* Start *

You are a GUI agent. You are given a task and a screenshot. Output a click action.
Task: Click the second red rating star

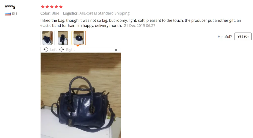47,7
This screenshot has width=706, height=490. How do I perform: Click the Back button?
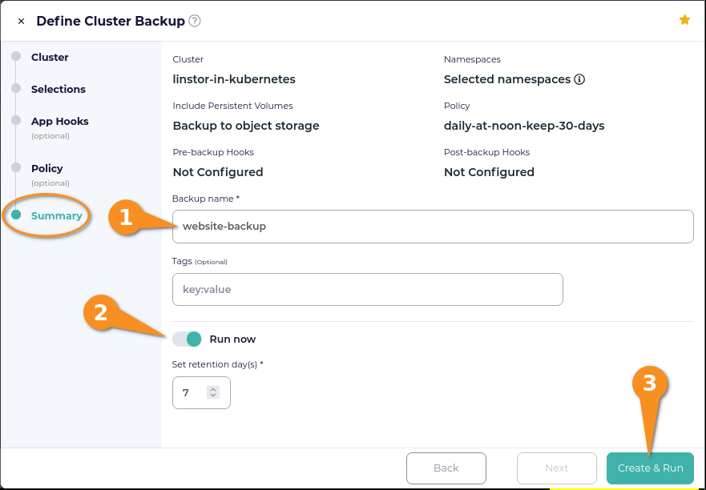(446, 468)
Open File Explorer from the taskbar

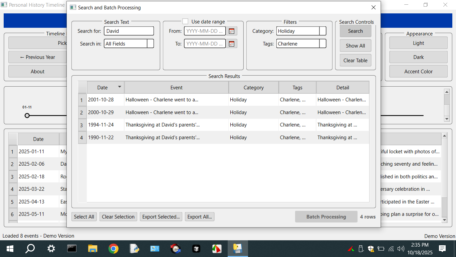pyautogui.click(x=92, y=249)
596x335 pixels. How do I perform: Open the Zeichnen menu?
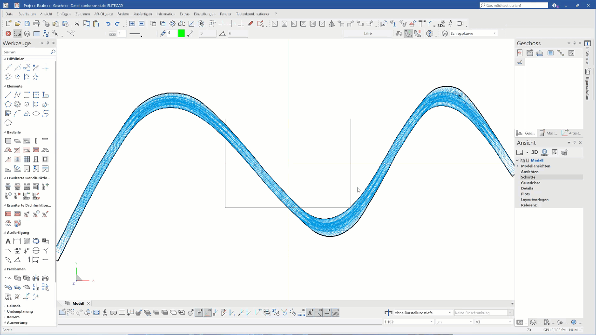tap(82, 14)
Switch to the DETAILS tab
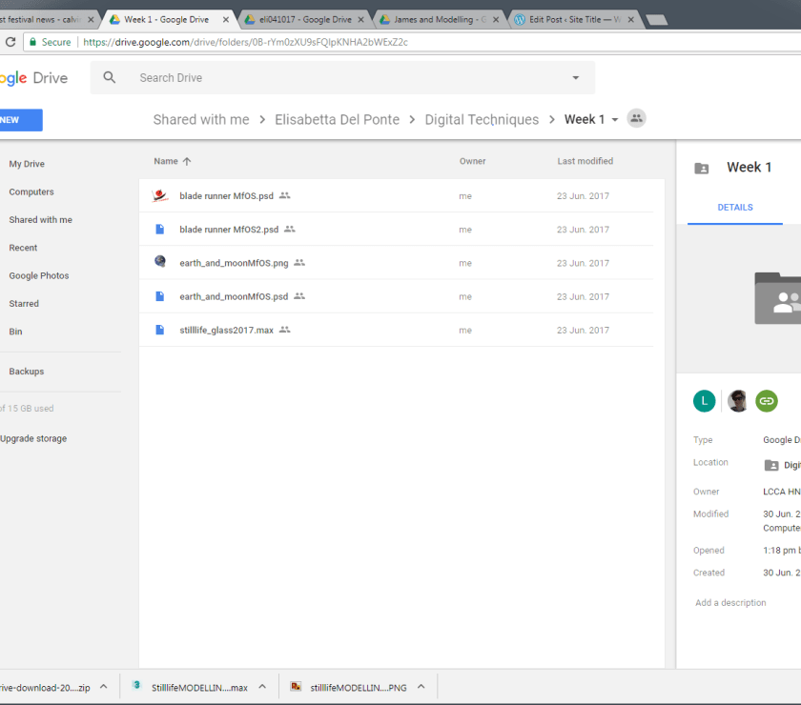The height and width of the screenshot is (705, 801). 734,208
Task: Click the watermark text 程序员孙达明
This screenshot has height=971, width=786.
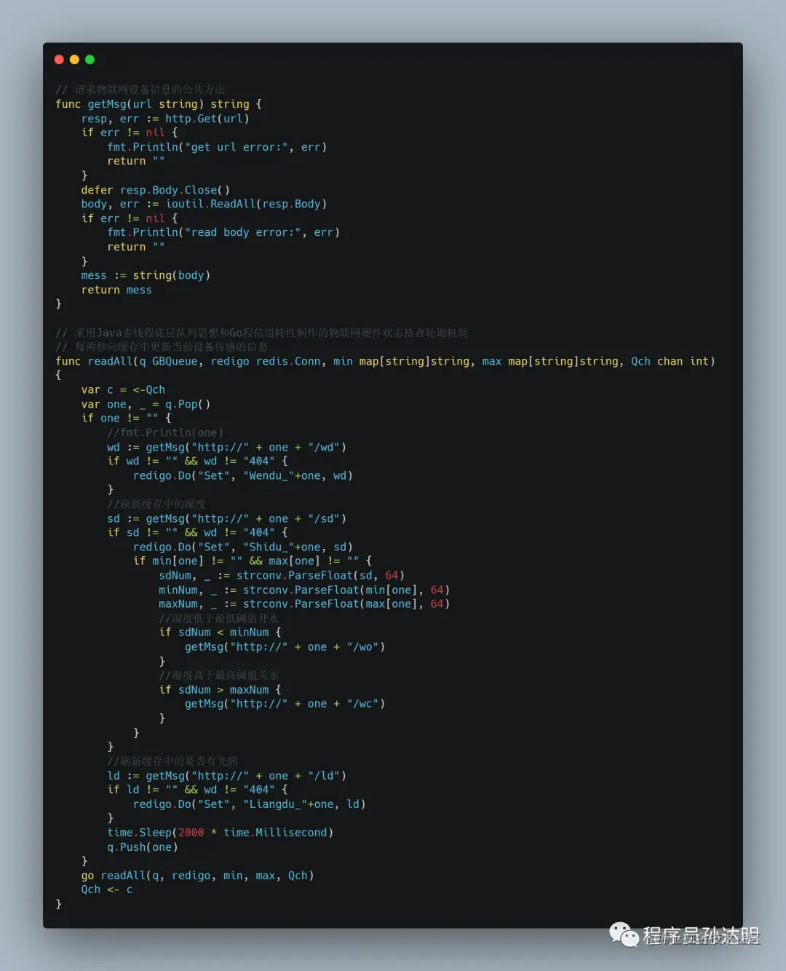Action: coord(701,936)
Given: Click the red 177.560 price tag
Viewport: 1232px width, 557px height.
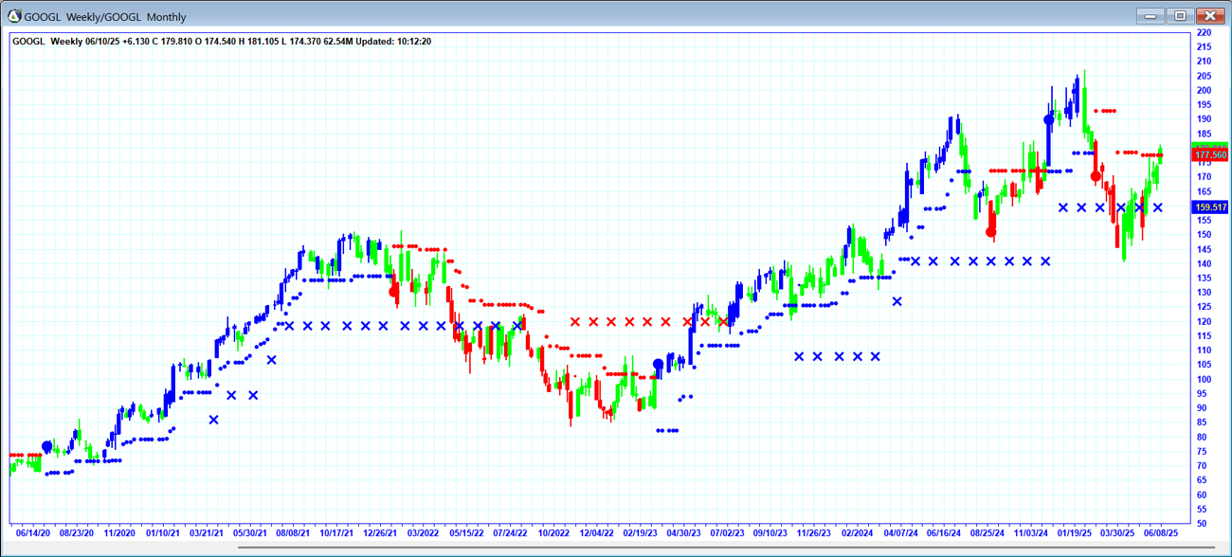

* End *

Print the lines of the data word for word, starting at the line containing "Switch to the DETAILS tab" and continuing up to and including the final line. Leave out the pictures.

→ CORRECT RESULT:
Switch to the DETAILS tab
The height and width of the screenshot is (705, 801). 734,208
Task: Click the watermark text 程序员孙达明
This screenshot has height=971, width=786.
Action: coord(701,936)
Given: Click the red 177.560 price tag
Viewport: 1232px width, 557px height.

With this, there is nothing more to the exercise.